-------- DATASET RECORDS

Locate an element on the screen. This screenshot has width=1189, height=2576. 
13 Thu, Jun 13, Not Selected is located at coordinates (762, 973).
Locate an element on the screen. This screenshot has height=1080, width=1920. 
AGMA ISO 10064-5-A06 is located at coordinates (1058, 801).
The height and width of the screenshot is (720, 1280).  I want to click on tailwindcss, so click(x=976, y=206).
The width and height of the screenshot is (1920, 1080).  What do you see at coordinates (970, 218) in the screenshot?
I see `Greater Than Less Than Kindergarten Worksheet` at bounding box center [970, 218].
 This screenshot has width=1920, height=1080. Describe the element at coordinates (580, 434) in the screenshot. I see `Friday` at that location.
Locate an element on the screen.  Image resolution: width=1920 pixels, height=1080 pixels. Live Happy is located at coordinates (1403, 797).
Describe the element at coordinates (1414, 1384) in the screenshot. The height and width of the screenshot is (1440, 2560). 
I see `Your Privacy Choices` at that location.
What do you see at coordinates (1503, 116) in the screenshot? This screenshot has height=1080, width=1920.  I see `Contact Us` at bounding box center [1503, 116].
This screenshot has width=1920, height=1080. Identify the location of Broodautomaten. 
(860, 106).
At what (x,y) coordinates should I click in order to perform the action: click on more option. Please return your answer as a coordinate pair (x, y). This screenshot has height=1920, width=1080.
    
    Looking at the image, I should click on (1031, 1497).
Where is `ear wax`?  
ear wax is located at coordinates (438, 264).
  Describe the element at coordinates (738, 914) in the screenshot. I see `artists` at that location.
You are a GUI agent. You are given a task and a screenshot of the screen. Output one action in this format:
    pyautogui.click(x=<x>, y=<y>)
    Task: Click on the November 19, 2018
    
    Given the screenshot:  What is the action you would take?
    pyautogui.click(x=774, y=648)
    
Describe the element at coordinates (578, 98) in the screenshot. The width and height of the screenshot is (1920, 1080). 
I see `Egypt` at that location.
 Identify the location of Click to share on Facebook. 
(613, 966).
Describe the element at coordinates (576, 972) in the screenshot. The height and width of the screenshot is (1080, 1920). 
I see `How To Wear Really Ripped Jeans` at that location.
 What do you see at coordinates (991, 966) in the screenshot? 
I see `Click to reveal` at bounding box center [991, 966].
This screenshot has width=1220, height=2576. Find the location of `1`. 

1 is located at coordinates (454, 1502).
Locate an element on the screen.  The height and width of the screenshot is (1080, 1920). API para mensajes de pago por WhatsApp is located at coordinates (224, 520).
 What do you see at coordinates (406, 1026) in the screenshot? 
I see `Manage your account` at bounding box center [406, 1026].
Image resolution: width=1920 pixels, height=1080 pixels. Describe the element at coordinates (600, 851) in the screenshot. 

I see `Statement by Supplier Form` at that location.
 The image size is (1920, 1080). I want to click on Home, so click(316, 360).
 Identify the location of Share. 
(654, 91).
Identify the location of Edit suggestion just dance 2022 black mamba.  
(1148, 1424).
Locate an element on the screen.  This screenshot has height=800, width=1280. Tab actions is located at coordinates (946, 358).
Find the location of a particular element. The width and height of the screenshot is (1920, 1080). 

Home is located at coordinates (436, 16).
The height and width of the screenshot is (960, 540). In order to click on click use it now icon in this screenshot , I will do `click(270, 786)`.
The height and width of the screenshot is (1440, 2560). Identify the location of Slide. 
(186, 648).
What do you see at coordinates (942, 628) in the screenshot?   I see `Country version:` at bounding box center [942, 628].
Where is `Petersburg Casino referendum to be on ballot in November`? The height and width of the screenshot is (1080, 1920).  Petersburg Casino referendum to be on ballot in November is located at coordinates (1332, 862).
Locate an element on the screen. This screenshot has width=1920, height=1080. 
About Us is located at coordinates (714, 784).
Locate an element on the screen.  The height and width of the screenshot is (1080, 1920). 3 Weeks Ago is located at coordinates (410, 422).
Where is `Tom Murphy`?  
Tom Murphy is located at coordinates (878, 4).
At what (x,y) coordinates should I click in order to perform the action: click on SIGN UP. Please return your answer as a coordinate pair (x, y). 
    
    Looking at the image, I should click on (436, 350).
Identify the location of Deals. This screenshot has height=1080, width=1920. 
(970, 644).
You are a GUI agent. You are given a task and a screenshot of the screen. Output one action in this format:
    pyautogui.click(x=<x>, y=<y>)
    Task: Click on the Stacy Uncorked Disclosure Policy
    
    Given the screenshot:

----------------

:: GIVEN REQUEST ::
Copy all of the entries above, character for character.

:: WRITTEN RESPONSE ::
Locate an element on the screen. This screenshot has width=1189, height=2576. 
13 Thu, Jun 13, Not Selected is located at coordinates (762, 973).
Locate an element on the screen. This screenshot has height=1080, width=1920. 
AGMA ISO 10064-5-A06 is located at coordinates (1058, 801).
The height and width of the screenshot is (720, 1280).  I want to click on tailwindcss, so click(x=976, y=206).
The width and height of the screenshot is (1920, 1080).  What do you see at coordinates (970, 218) in the screenshot?
I see `Greater Than Less Than Kindergarten Worksheet` at bounding box center [970, 218].
 This screenshot has width=1920, height=1080. Describe the element at coordinates (580, 434) in the screenshot. I see `Friday` at that location.
Locate an element on the screen.  Image resolution: width=1920 pixels, height=1080 pixels. Live Happy is located at coordinates (1403, 797).
Describe the element at coordinates (1414, 1384) in the screenshot. The height and width of the screenshot is (1440, 2560). 
I see `Your Privacy Choices` at that location.
What do you see at coordinates (1503, 116) in the screenshot? This screenshot has height=1080, width=1920.  I see `Contact Us` at bounding box center [1503, 116].
This screenshot has width=1920, height=1080. Identify the location of Broodautomaten. 
(860, 106).
At what (x,y) coordinates should I click in order to perform the action: click on more option. Please return your answer as a coordinate pair (x, y). This screenshot has height=1920, width=1080.
    
    Looking at the image, I should click on (1031, 1497).
Where is `ear wax`?  
ear wax is located at coordinates (438, 264).
  Describe the element at coordinates (738, 914) in the screenshot. I see `artists` at that location.
You are a GUI agent. You are given a task and a screenshot of the screen. Output one action in this format:
    pyautogui.click(x=<x>, y=<y>)
    Task: Click on the November 19, 2018
    
    Given the screenshot:  What is the action you would take?
    pyautogui.click(x=774, y=648)
    
Describe the element at coordinates (578, 98) in the screenshot. The width and height of the screenshot is (1920, 1080). 
I see `Egypt` at that location.
 Identify the location of Click to share on Facebook. 
(613, 966).
Describe the element at coordinates (576, 972) in the screenshot. The height and width of the screenshot is (1080, 1920). 
I see `How To Wear Really Ripped Jeans` at that location.
 What do you see at coordinates (991, 966) in the screenshot? 
I see `Click to reveal` at bounding box center [991, 966].
This screenshot has width=1220, height=2576. Find the location of `1`. 

1 is located at coordinates (454, 1502).
Locate an element on the screen.  The height and width of the screenshot is (1080, 1920). API para mensajes de pago por WhatsApp is located at coordinates (224, 520).
 What do you see at coordinates (406, 1026) in the screenshot? 
I see `Manage your account` at bounding box center [406, 1026].
Image resolution: width=1920 pixels, height=1080 pixels. Describe the element at coordinates (600, 851) in the screenshot. 

I see `Statement by Supplier Form` at that location.
 The image size is (1920, 1080). I want to click on Home, so click(316, 360).
 Identify the location of Share. 
(654, 91).
Identify the location of Edit suggestion just dance 2022 black mamba.  
(1148, 1424).
Locate an element on the screen.  This screenshot has height=800, width=1280. Tab actions is located at coordinates (946, 358).
Find the location of a particular element. The width and height of the screenshot is (1920, 1080). 

Home is located at coordinates (436, 16).
The height and width of the screenshot is (960, 540). In order to click on click use it now icon in this screenshot , I will do `click(270, 786)`.
The height and width of the screenshot is (1440, 2560). Identify the location of Slide. 
(186, 648).
What do you see at coordinates (942, 628) in the screenshot?   I see `Country version:` at bounding box center [942, 628].
Where is `Petersburg Casino referendum to be on ballot in November`? The height and width of the screenshot is (1080, 1920).  Petersburg Casino referendum to be on ballot in November is located at coordinates (1332, 862).
Locate an element on the screen. This screenshot has width=1920, height=1080. 
About Us is located at coordinates (714, 784).
Locate an element on the screen.  The height and width of the screenshot is (1080, 1920). 3 Weeks Ago is located at coordinates (410, 422).
Where is `Tom Murphy`?  
Tom Murphy is located at coordinates (878, 4).
At what (x,y) coordinates should I click in order to perform the action: click on SIGN UP. Please return your answer as a coordinate pair (x, y). 
    
    Looking at the image, I should click on (436, 350).
Identify the location of Deals. This screenshot has height=1080, width=1920. 
(970, 644).
You are a GUI agent. You are given a task and a screenshot of the screen. Output one action in this format:
    pyautogui.click(x=<x>, y=<y>)
    Task: Click on the Stacy Uncorked Disclosure Policy
    
    Given the screenshot:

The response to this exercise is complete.